Ryan Watkins: Stablecoins Clarity Act may aid markets, product wins

In a CryptoBriefing podcast, investor Ryan Watkins said the crypto market looks “healthy but uneven.” Capital allocators are struggling to find attractive crypto investments, and the token market lacks clear “fundamental acceleration” stories. Watkins highlighted the potential impact of landmark stablecoin regulation, pointing to the proposed “Clarity Act.” He argued that stablecoins could gain clearer rules this year, which may improve confidence for enterprise and institutional players. For traders, this frames stablecoins as a specific catalyst rather than a blanket bullish signal for all tokens. On technology and competition, Watkins said crypto/blockchain is no longer the only emerging computing paradigm—AI is now central to the narrative. Investors should consider how AI’s rise could reshape long-term attention and funding away from pure crypto tech. He also emphasized a market shift from “buying beta” to underwriting real businesses, meaning selective asset picking and higher conviction. Watkins warned that most crypto assets are still in a bear market, even if broader “risk assets” may not be. Finally, he stressed product development: the industry has struggled to meet 2021–2022 valuation expectations due to insufficient real working products. Overall, Watkins’ stance suggests stablecoins could benefit from regulatory clarity, but sector dispersion and product quality will likely drive performance.
Neutral
Watkins’ message is not a broad market call. He frames the crypto tape as “healthy but uneven,” with selective opportunities. The main potential upside catalyst is regulatory clarity for stablecoins via the “Clarity Act,” which could improve institutional comfort and stablecoin liquidity—an effect that can support specific parts of the market (stablecoin issuers, on-chain liquidity, compliant rails). But he simultaneously stresses that most crypto assets remain in a bear market, so the benefit is unlikely to be uniform across tokens. This resembles prior episodes where regulation acted like a “risk premium reducer” for particular segments rather than triggering immediate, across-the-board rallies.
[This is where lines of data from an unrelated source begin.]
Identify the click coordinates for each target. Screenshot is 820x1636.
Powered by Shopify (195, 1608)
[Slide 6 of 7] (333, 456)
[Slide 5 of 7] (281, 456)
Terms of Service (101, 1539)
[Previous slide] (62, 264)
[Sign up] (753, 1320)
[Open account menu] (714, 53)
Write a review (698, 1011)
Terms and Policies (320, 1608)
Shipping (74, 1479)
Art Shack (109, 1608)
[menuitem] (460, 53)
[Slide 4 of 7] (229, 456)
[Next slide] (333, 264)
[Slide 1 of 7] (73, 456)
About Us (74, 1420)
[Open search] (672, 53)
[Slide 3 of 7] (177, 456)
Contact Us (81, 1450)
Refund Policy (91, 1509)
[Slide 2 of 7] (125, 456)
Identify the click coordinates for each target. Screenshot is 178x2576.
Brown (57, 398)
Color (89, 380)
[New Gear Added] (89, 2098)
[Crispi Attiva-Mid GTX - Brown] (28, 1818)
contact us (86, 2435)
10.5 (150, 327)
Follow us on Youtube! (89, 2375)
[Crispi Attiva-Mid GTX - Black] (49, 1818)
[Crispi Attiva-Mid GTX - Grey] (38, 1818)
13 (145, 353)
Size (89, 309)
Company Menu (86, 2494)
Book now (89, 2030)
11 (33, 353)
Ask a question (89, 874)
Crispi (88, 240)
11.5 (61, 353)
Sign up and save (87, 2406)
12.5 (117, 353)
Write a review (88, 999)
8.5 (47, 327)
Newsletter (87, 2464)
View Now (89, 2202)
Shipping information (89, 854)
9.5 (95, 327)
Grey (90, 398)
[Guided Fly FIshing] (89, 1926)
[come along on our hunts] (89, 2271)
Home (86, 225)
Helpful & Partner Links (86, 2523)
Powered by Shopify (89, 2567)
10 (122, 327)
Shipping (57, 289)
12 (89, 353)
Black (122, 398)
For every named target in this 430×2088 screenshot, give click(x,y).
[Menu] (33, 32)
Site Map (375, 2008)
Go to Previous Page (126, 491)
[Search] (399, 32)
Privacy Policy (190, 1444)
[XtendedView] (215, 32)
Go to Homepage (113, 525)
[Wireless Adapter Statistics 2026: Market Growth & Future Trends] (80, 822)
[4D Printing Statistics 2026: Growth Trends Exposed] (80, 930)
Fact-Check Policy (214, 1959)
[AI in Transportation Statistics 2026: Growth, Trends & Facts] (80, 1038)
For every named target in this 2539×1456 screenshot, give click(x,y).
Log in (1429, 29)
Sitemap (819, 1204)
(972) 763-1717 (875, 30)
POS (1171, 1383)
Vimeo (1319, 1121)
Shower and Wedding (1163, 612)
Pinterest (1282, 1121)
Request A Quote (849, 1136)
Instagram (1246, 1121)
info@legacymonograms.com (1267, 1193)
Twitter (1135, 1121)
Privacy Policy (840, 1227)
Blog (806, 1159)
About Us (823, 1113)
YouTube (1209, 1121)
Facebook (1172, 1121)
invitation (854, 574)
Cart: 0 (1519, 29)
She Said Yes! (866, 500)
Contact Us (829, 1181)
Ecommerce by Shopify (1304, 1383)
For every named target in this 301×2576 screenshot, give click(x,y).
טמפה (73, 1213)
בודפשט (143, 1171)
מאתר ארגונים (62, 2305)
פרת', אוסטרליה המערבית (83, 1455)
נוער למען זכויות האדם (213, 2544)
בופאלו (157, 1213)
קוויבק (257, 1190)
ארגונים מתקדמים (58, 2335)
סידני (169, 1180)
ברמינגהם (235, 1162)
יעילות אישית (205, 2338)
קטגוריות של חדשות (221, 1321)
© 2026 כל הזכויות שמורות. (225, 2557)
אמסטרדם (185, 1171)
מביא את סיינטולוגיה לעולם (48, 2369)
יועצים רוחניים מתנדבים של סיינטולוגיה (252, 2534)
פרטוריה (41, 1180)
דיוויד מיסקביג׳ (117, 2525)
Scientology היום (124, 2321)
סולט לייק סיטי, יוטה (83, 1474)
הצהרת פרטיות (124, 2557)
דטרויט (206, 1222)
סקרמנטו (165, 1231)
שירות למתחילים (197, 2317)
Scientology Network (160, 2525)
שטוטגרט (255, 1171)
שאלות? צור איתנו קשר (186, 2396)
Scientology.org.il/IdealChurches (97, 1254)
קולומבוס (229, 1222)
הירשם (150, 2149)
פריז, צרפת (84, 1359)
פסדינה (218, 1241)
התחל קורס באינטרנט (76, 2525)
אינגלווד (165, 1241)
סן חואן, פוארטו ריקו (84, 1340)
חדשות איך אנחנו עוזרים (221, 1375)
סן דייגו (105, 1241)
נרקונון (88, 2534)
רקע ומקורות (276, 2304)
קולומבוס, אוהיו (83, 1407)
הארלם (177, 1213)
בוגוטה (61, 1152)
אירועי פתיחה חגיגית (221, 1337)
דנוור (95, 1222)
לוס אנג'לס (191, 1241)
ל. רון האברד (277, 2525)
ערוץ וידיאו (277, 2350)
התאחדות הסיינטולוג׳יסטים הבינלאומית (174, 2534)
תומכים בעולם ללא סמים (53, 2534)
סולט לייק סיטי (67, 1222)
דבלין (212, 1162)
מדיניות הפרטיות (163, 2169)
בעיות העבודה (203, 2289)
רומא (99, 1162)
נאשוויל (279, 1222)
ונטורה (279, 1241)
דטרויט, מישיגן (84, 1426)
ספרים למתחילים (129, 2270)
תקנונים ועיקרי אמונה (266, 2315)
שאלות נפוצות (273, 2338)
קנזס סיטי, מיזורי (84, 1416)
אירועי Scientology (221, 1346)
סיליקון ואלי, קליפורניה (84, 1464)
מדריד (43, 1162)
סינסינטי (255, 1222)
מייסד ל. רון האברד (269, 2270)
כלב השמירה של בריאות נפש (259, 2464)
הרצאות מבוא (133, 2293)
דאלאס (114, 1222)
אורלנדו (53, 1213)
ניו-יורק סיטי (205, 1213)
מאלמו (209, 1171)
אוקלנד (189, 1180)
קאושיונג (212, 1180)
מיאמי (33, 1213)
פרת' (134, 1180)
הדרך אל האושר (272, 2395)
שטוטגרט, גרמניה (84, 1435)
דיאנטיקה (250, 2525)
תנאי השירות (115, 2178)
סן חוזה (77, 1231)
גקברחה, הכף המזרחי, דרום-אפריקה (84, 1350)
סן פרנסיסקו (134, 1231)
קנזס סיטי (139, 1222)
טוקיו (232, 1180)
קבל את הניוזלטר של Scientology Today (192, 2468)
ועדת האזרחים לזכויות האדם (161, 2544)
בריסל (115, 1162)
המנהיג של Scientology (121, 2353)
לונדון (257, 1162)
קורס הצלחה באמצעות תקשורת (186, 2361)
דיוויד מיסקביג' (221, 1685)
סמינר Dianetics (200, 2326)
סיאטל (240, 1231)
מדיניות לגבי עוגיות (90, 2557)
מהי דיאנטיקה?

For traders, the near-term impact is likely dispersion: markets may re-rate names most directly exposed to stablecoin compliance and utilization, while other assets follow broader liquidity and sentiment. In the short term, expect headline-driven volatility around legislative timelines and details of stablecoin rules. In the long term, if stablecoin regulation truly improves governance, reserves, and issuance standards, it can underpin a more durable institutional adoption channel. However, Watkins’ emphasis on product development implies that price follow-through will still depend on projects delivering real, working products—not just narratives.